На улицах вслед нам смотрят люди. Папа посмеивается:
— Видели, как та машина откатилась назад? Ха! Теперь он совсем остановился. Слабаки!
Когда мы возвращаемся, мама, поливавшая одинокий цветок на крыльце, видит Фреда.
— Вы вот так и ездили?! — Она в ужасе смотрит на папу. — Это может быть опасно, учитывая царящие здесь настроения.
— Послушай, — папа поднимает палец, — ты правда думаешь, что я этого не учел? Это же лучший способ ехать по зоне военных действий: с трупом в багажнике. — Он показывает на машину: — Ты понимаешь, что после такого никто не рискнет нас тронуть?
Мама открывает рот и… закрывает, так ничего и не сказав.
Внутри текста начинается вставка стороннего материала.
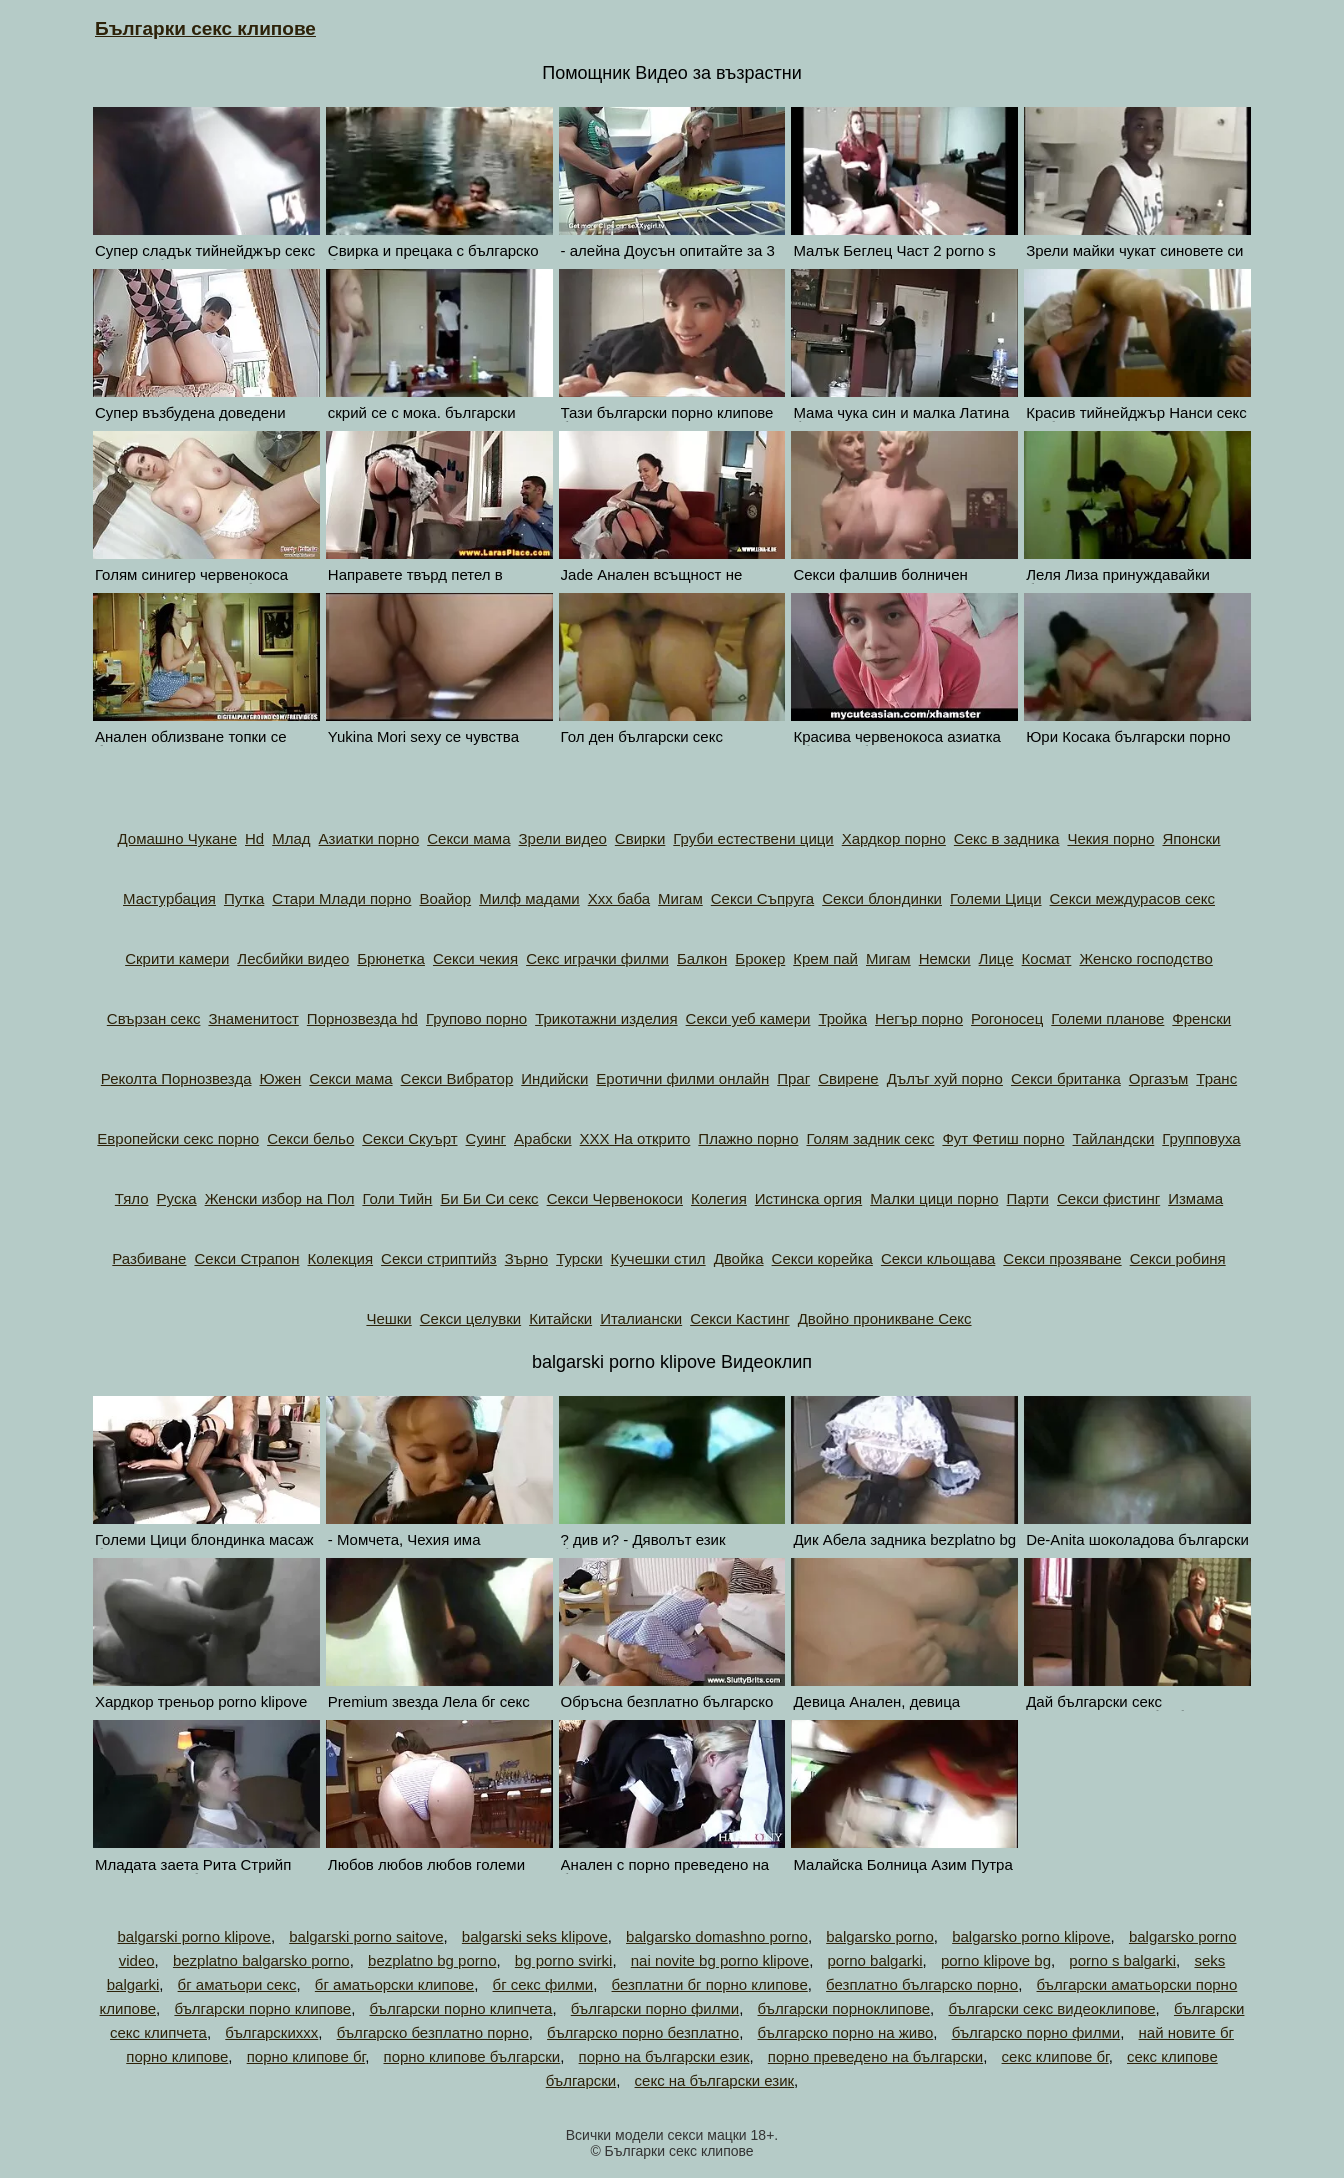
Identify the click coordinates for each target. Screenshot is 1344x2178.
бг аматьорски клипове (394, 1984)
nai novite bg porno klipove (720, 1960)
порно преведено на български (875, 2056)
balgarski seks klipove (535, 1936)
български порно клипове (262, 2008)
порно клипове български (472, 2056)
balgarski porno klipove (193, 1936)
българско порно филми (1036, 2032)
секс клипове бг (1055, 2056)
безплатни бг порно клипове (710, 1984)
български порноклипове (844, 2008)
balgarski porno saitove (366, 1936)
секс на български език (715, 2080)
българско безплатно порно (433, 2032)
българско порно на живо (846, 2032)
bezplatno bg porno (432, 1960)
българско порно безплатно (643, 2032)
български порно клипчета (460, 2008)
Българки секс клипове (205, 28)
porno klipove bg (996, 1960)
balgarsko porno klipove (1031, 1936)
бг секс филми (543, 1984)
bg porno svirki (564, 1960)
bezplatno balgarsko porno (261, 1960)
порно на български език (664, 2056)
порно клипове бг (306, 2056)
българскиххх (271, 2032)
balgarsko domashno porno (717, 1936)
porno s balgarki (1122, 1960)
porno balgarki (875, 1960)
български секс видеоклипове (1051, 2008)
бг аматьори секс (237, 1984)
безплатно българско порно (922, 1984)
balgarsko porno (880, 1936)
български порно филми (655, 2008)
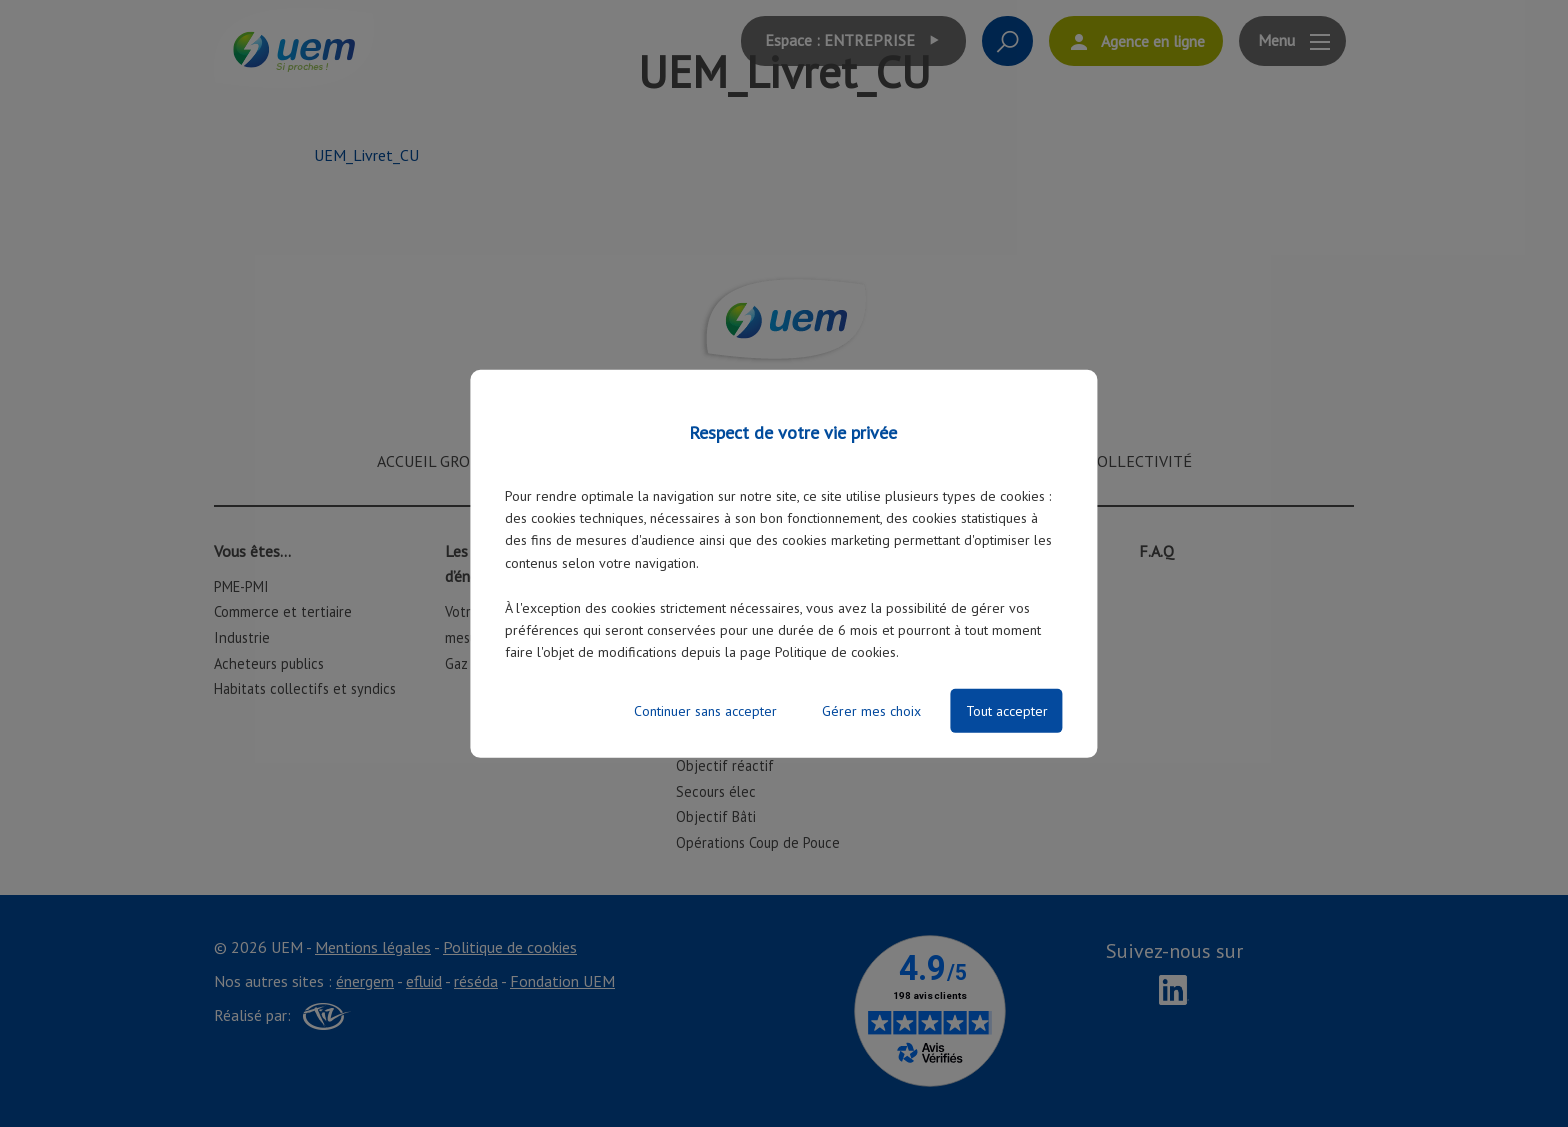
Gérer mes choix (871, 711)
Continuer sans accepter (705, 711)
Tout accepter (1007, 711)
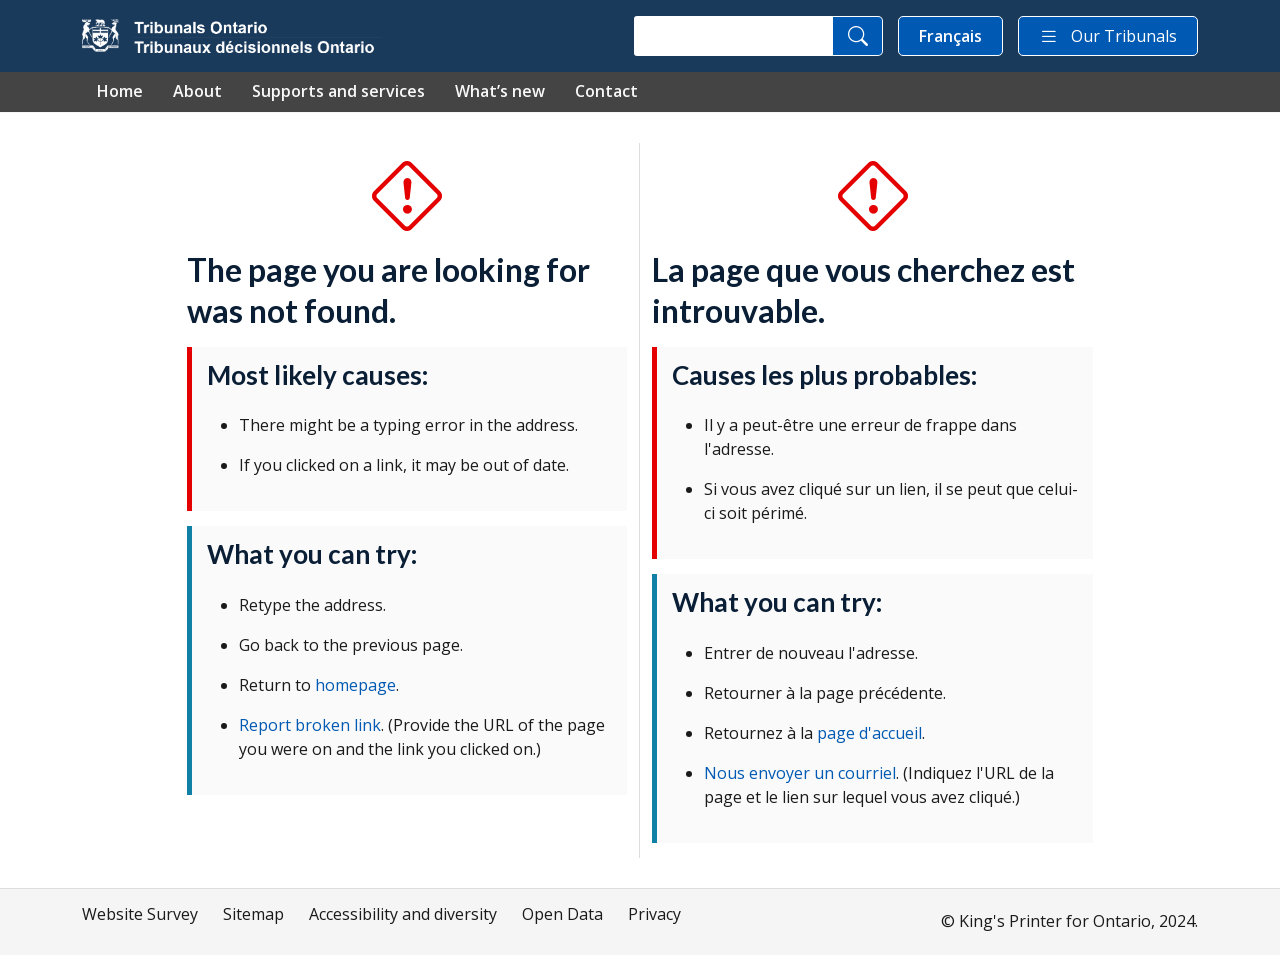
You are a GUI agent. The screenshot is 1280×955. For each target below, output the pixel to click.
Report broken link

У родителей серьезный разговор. Я понимаю это по тому, как папа наклонился вперед и внимательно слушает, а не отшучивается и не отмахивается от мамы, как обычно. В ЮАР становится все опаснее, даже в нашем отдаленном районе тревога нарастает. Вчера папа купил скотч — значит, коробки и чемоданы уже не за горами.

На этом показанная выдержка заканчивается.